|
Архимандрит Рафаил (Карелин)
О телевидении и сериалах
В последнее время голубой экран телевизора оккупировало уже не кочевое, а оседлое племя — это многосерийные фильмы. До этих пор телевизор был похож на минитеатр, расположенный в доме: кончается представление, опускается занавес театра, гаснет свет рампы, и зритель прощается с героями пьесы, вернее, с артистами, которые идут в гримерную, где снимают театральные одеяния, и счищают грим с лица. Если раньше телепередачи проходили как короткие встречи, то в многосерийных фильмах человек буквально вживается в чужую жизнь, получает как бы двойное гражданство, живет в своей и чужой семье. Персонажи многосерийных фильмов становятся для него близкими и родными или, наоборот, врагами, которые грозят его благополучию. Он питает к ним самую настоящую, неподдельную дружбу и любовь или же отвращение и ненависть. Он переживает за них больше, чем за своих друзей по эту сторону экрана. Он страдает за них, принимает их неудачи как свои собственные, радуется их счастью, он ревнует и негодует, как будто сказка Гофмана об ожившей кукле, в которую влюбляются, как в живую девушку, стала действительностью. Кажется, что персонажи этих фильмов вышли из экранов и живут в его доме. Когда человек находится на работе или в кругу своей семьи, он высчитывает время, когда можно будет включить телевизор и уйти в ирреальный мир экрана. Он ждет этого часа, как ждут свидания. Он смотрит на экран, как на дверь, через которую он входит в другой дом, ставший для него родным. Это — мир грез, только написанных по сценарию. Человек становится похожим на наркомана, который уходит от себя, от окружающих его людей, от своих забот и невзгод. Он испытывает чувство, подобное невесомости, только без потери сознания. Что происходит в душе этого человека? Приблизительно то же, что с теми, кто имеет вторую семью на стороне. Вначале он как бы делит между ними свое сердце, а затем постепенно все больше остывает к своей семье. Ему становится скучно и неуютно в том доме, где он жил много лет. Жена кажется ему грубиянкой и неряхой, а дети ни к чему не способными существами, которые занимаются только одним — шумят и не дают ему отдохнуть после работы, а сама квартира — тесной, неуютной и грязной. Он старается скрыть свои чувства, держать себя по-прежнему в своей семье, но появляется то, чего нельзя утаить — это холод отчуждения.

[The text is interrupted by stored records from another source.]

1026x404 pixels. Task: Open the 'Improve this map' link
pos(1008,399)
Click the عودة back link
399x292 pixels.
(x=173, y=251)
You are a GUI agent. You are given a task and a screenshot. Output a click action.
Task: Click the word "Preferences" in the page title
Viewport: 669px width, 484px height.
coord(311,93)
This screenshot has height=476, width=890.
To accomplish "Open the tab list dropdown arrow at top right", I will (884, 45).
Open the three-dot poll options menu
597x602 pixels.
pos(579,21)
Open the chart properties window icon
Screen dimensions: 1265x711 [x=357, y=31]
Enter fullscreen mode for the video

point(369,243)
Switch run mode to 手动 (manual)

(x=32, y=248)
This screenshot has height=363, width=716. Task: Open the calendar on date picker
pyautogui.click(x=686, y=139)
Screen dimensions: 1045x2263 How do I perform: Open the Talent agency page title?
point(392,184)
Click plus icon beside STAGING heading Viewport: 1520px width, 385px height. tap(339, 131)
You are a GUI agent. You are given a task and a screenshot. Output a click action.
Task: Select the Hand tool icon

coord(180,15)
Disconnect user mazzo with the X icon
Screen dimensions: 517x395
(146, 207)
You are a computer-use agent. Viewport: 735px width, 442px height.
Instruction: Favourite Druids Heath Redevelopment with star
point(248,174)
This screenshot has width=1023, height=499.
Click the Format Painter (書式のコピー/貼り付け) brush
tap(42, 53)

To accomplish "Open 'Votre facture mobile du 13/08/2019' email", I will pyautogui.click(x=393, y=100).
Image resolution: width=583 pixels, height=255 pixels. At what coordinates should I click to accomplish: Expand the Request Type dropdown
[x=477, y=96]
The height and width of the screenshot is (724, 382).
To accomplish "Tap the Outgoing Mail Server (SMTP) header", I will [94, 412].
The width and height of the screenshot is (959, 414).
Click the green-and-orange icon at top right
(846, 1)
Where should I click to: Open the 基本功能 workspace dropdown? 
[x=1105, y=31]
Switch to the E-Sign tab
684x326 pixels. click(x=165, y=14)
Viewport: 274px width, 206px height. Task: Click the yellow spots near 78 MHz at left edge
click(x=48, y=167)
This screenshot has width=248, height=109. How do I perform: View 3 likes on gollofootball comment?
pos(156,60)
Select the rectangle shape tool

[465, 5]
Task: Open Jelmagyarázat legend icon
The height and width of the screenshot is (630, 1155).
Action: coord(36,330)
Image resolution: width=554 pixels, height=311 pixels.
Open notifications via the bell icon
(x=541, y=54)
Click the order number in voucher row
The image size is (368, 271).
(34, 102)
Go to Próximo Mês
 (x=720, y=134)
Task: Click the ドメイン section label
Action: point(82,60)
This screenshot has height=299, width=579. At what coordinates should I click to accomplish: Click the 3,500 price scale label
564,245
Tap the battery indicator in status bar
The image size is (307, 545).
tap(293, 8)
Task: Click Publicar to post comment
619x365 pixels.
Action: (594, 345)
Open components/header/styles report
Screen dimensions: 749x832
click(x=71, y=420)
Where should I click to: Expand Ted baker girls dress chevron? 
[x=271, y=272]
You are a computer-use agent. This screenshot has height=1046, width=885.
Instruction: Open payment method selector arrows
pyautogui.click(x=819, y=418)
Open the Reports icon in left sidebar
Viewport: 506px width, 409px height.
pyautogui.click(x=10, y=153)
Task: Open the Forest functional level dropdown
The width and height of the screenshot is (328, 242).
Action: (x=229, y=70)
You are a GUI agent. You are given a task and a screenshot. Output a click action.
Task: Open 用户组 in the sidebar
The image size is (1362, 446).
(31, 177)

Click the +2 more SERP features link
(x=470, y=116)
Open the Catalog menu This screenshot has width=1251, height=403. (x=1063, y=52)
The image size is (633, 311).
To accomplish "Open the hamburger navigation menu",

Экран взял у человека его душу, выжал из него все силы, а что осталось, похоже на отжимки винограда, из которого сделали вино. Он играет в своем доме прежнего супруга и отца. Надо сказать, что наркоманы и пьяницы также становятся отчужденными и безразличными к своим родным.
Св. отцы заповедали нам стараться часть дня и ночи посвятить молитве к Богу, мысленно уйти от этого мира, как бы подняться над всем временным и проходящим, над всем, что во власти тления и смерти. Для того чтобы молитва имела крылья, надо ограничивать внешние впечатления, обуздывать воображение, фантазии и заключать ум в слова молитвы. А здесь у экрана человек наполняет свою душу концентрированными впечатлениями, он загружает ими свою душу, и она становится подобной путнику, который идет в гору и несет на плечах тяжелый мешок с камнями. Эти образы и впечатления, хранящиеся в глубине души, во время молитвы выплескиваются на поверхность сознания, и человек молится как будто при шуме бури, не слыша собственных слов. Святые отцы учили, чтобы вся жизнь человека должна быть приготовлением к молитве, а здесь у телевизора человек продает самое дорогое — свою молитву.
Содержание многосерийных фильмов — это жизнь мирских людей, далеких от Бога, занятых земными проблемами. Если они касаются религии, то показывают ее в нарочито-искаженном виде. Духовные лица представлены так, чтобы вызвать негативное отношение — отвращение и насмешку. Человека вводят в интимный мир персонажей этих фильмов. Здесь часто сценарии идут по Фрейду; пансексуализм пропитывает все взаимоотношения людей, как вода пропитывает губку. Разврат превращается во что-то обыденное и привычное. У людей, которые часами сидят у телевизора, происходит адаптация к духовной грязи, они перестают ощущать ее зловоние, они успокаиваются на той мысли, что так живут все люди. Христианская мораль начинает казаться им каким-то фанатизмом. Они прямо не высказывают этого, но начинают жить какой-то компромиссной моралью. Мы бы назвали это нигилистической нравственностью. Еще недавно у людей отнимали Бога, а теперь отнимают душу, топят ее в грязи разврата, как в помойном ведре слепых котят.